## WHAT YOU SHOULD DO
Starting at the line that contains "Screen dimensions: 1000x528", copy every line through the end of the records below exactly as written, leaving out pictures.

Start of Block

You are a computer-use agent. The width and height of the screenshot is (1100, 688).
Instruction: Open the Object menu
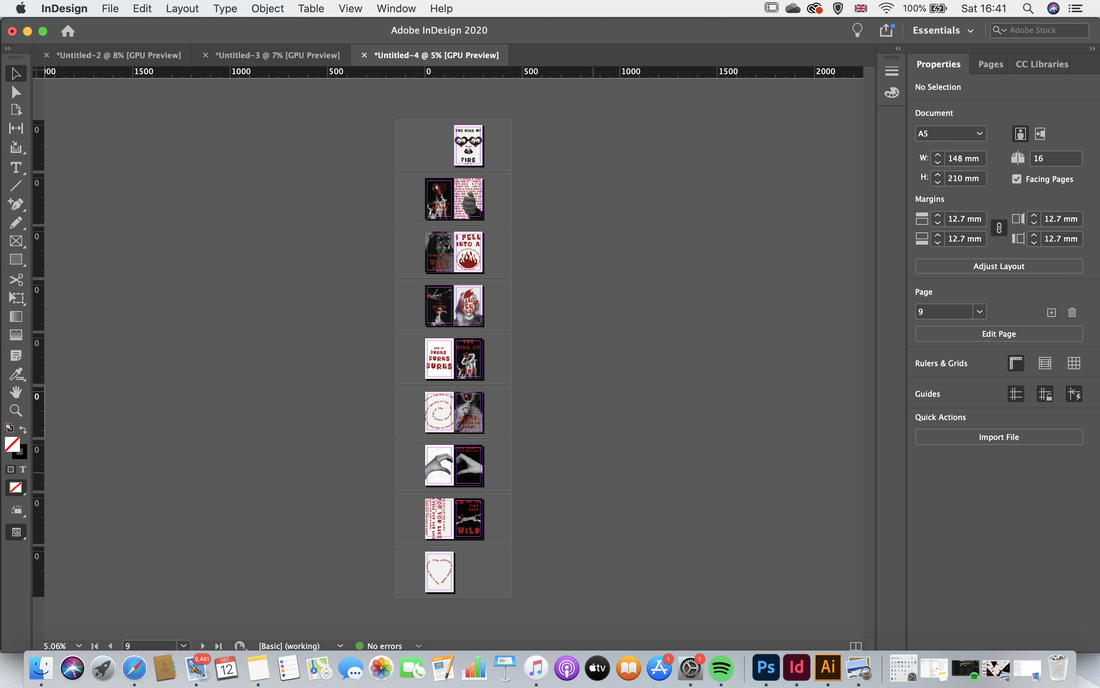(267, 8)
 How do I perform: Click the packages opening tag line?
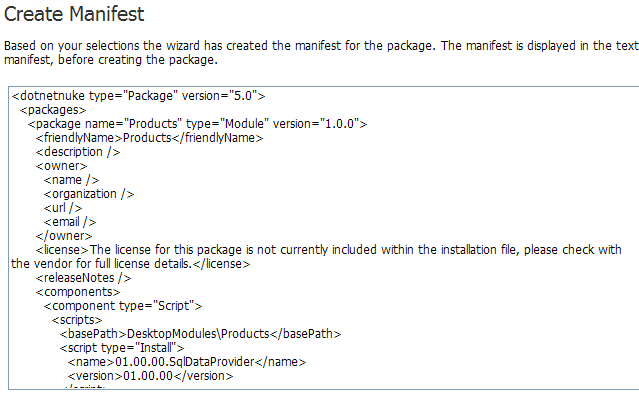(x=53, y=110)

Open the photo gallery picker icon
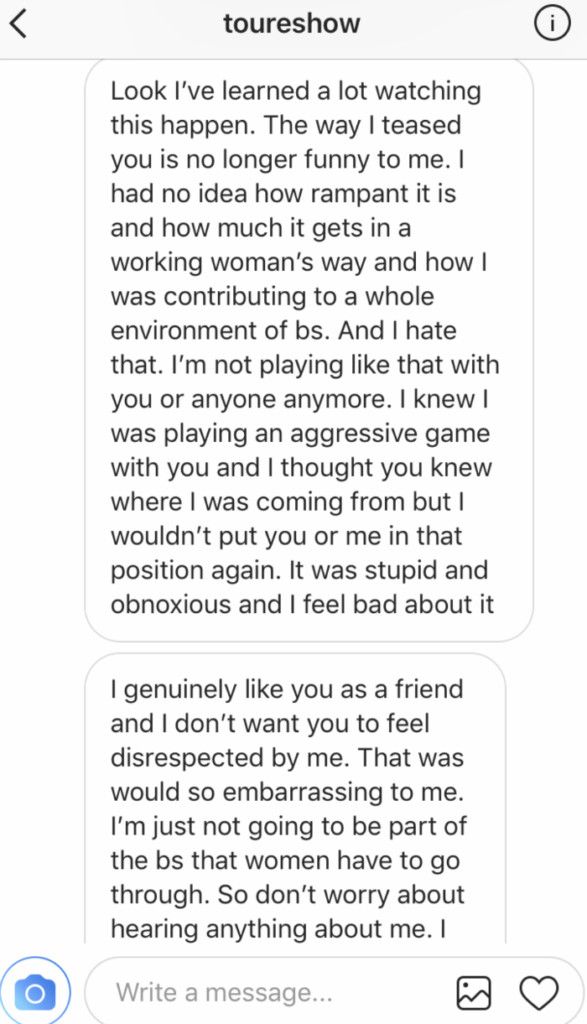point(473,993)
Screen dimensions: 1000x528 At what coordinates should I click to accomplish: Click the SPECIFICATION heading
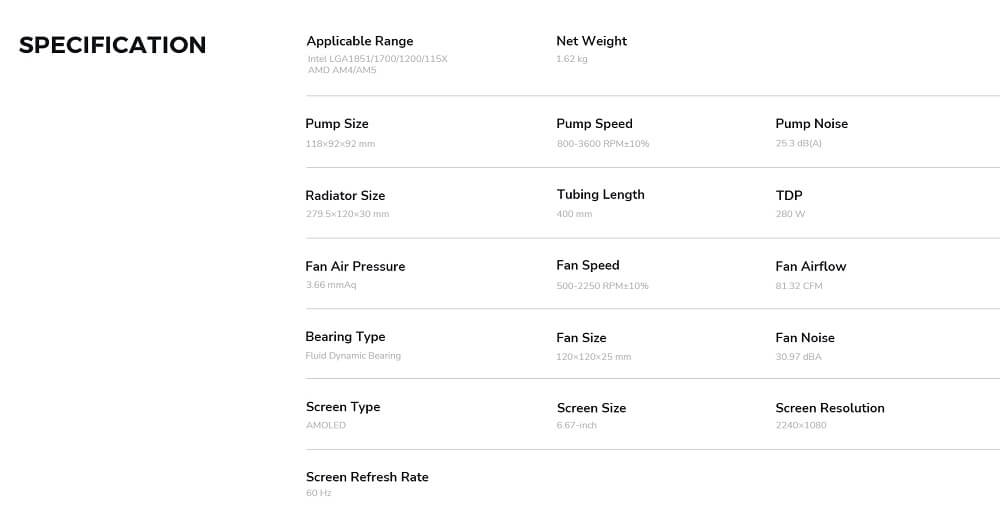112,45
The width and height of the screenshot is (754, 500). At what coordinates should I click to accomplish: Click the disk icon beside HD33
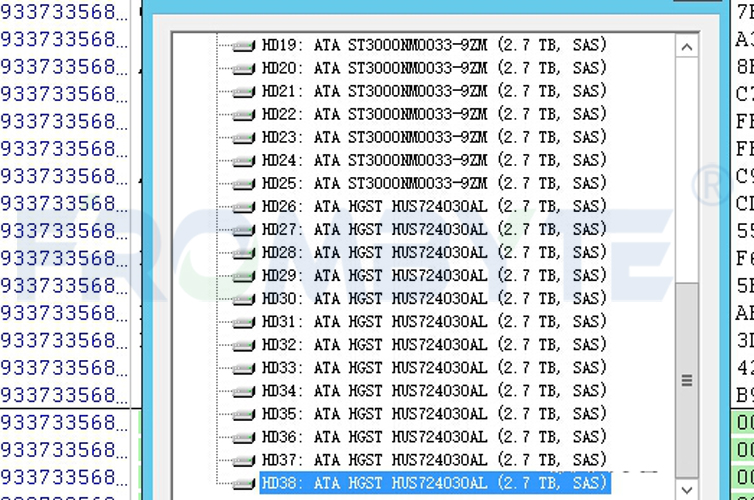click(x=244, y=368)
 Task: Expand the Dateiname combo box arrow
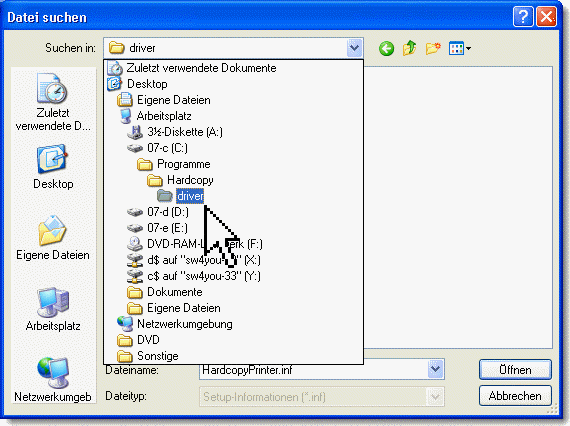(x=436, y=370)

End of Block

## ANSWER SECTION
Screen dimensions: 1000x528 At what coordinates should I click to accomplish: Click the SPECIFICATION heading
112,45
The width and height of the screenshot is (754, 500). At what coordinates should I click to accomplish: Click the disk icon beside HD33
click(x=244, y=368)
 Task: Expand the Dateiname combo box arrow
(x=436, y=370)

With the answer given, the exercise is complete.